# How do you answer this A level physics projectiles question?

One record suggests that the maximum horizontal distance an arrow has been shot on level ground is 889m. Assuming it was shot at 45o, with what initial velocity did it leave the bow?
Original post by CHAYMA0
One record suggests that the maximum horizontal distance an arrow has been shot on level ground is 889m. Assuming it was shot at 45o, with what initial velocity did it leave the bow?

Approach with every SUVAT question by listing out all the equations:
s = ut + (1/2)at^2
v = u + at
v^2 = u^2 + 2as
(there are other variations, but the above is adequate)

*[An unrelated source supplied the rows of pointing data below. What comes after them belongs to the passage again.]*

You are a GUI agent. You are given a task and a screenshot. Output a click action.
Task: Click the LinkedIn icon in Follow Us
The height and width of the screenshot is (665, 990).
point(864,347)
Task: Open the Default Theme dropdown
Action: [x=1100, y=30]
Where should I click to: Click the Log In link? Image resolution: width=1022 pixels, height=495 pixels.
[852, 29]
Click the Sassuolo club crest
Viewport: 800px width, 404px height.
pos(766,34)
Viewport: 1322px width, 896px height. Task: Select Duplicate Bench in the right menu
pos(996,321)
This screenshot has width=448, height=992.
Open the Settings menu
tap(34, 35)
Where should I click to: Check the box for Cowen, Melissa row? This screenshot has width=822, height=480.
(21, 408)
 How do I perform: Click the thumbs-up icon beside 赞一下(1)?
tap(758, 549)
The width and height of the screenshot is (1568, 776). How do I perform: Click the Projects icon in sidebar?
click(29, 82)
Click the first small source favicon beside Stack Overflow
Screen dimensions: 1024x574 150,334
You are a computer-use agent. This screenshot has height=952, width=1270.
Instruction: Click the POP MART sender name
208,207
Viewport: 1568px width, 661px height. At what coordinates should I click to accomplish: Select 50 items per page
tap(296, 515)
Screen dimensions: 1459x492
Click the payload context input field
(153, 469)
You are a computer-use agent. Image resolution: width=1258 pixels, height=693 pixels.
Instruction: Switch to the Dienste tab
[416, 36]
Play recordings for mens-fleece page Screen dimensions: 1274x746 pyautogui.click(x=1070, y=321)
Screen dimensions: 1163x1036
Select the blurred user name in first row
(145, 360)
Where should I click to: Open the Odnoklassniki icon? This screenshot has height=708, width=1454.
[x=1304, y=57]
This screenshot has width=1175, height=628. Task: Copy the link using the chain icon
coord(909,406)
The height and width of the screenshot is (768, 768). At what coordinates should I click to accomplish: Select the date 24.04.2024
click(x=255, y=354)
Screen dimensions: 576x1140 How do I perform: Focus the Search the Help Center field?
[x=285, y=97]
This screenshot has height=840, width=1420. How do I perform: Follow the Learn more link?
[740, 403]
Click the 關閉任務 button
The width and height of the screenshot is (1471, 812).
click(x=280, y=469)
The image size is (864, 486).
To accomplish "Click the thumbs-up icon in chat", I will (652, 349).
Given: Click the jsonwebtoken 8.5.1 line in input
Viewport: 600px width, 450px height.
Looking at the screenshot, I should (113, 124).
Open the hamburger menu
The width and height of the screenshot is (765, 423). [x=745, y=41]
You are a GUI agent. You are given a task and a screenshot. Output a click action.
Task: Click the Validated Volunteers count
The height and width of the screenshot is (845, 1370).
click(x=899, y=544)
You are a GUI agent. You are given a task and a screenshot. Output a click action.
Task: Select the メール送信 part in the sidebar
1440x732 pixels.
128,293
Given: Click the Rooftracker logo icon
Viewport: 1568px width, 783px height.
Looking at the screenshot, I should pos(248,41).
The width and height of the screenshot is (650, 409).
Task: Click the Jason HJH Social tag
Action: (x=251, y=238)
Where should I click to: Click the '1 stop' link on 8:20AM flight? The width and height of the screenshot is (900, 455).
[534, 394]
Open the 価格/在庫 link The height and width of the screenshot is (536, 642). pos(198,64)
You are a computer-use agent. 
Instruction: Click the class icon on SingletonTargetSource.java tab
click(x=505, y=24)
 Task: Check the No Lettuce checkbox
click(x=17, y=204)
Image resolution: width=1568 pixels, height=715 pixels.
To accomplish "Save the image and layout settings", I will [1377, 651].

u will require you to take account of the angle of the projection as well
horizontal u = ucos45 = u(sqrt(2)/2)
vertical u = usin45 = u(sqrt(2)/2)

The only common component that links the horizontal and the vertical is time t, so you would need to find an equation that has this factor in it. I recommend s = ut + (1/2)at^2 in both your horizontal and vertical distances.

Horizontal a = 0. Vertical a = g (however you measure it e.g. 9.8m/s, 10 m/s)

The missing piece of information that I don't have is how high the initial starting position was (1m? (1.5m? Unless they were super tall/short), as there's very little possibility that the arrow was shot night next to the ground. If you have this, you should be able to find out u.
The height of the bowman is probably not significant in this calculation. Although of course it does affect the range slightly.
Any error introduced by not considering its value (Say, max 2m height) is in the 3rd significant figure. (The range is 889m and the max height reached is over 200m, when you do this calculation.)
So you would need to take g = 9.81 m/s/s and quote the angle as 45.0 degrees to justify worrying too much about the starting height of the arrow and giving the answer to 3 sig figs.
For A-level physics (I assume this is) then the height of the bowman would probably be ignored.

Added: A quick calculation shows that increasing the initial height of the arrow by 1 m increases the range by about 1 m.